What to do:
Rewrite the material below with every "Instruction" swapped for "Command", leaving everything else unchanged.

Supplied data:
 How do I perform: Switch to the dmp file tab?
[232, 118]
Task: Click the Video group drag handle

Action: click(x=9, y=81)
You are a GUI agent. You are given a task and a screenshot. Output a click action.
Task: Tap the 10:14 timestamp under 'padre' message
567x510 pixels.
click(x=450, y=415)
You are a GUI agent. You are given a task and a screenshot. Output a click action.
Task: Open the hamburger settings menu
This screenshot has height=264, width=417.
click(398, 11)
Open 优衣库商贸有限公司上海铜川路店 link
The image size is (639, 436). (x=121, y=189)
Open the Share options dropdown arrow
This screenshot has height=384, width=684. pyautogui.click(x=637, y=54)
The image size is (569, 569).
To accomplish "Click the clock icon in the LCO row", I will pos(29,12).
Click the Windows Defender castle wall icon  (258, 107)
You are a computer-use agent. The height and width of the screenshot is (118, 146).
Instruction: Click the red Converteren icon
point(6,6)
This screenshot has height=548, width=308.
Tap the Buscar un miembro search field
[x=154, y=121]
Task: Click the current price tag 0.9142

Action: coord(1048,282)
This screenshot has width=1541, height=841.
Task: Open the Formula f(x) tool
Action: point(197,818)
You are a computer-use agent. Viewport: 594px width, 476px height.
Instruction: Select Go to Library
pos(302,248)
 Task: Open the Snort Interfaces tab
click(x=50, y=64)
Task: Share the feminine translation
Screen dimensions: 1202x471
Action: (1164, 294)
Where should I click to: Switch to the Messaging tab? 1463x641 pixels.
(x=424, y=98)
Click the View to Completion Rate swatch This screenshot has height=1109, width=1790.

Response to the exercise:
 How do I perform: Switch to the dmp file tab?
[232, 118]
Task: Click the Video group drag handle

Action: click(x=9, y=81)
You are a GUI agent. You are given a task and a screenshot. Output a click action.
Task: Tap the 10:14 timestamp under 'padre' message
567x510 pixels.
click(x=450, y=415)
You are a GUI agent. You are given a task and a screenshot. Output a click action.
Task: Open the hamburger settings menu
This screenshot has height=264, width=417.
click(398, 11)
Open 优衣库商贸有限公司上海铜川路店 link
The image size is (639, 436). (x=121, y=189)
Open the Share options dropdown arrow
This screenshot has height=384, width=684. pyautogui.click(x=637, y=54)
The image size is (569, 569).
To accomplish "Click the clock icon in the LCO row", I will pos(29,12).
Click the Windows Defender castle wall icon  (258, 107)
You are a computer-use agent. The height and width of the screenshot is (118, 146).
Command: Click the red Converteren icon
point(6,6)
This screenshot has height=548, width=308.
Tap the Buscar un miembro search field
[x=154, y=121]
Task: Click the current price tag 0.9142

Action: coord(1048,282)
This screenshot has width=1541, height=841.
Task: Open the Formula f(x) tool
Action: point(197,818)
You are a computer-use agent. Viewport: 594px width, 476px height.
Command: Select Go to Library
pos(302,248)
 Task: Open the Snort Interfaces tab
click(x=50, y=64)
Task: Share the feminine translation
Screen dimensions: 1202x471
Action: (1164, 294)
Where should I click to: Switch to the Messaging tab? 1463x641 pixels.
(x=424, y=98)
Click the View to Completion Rate swatch This screenshot has height=1109, width=1790.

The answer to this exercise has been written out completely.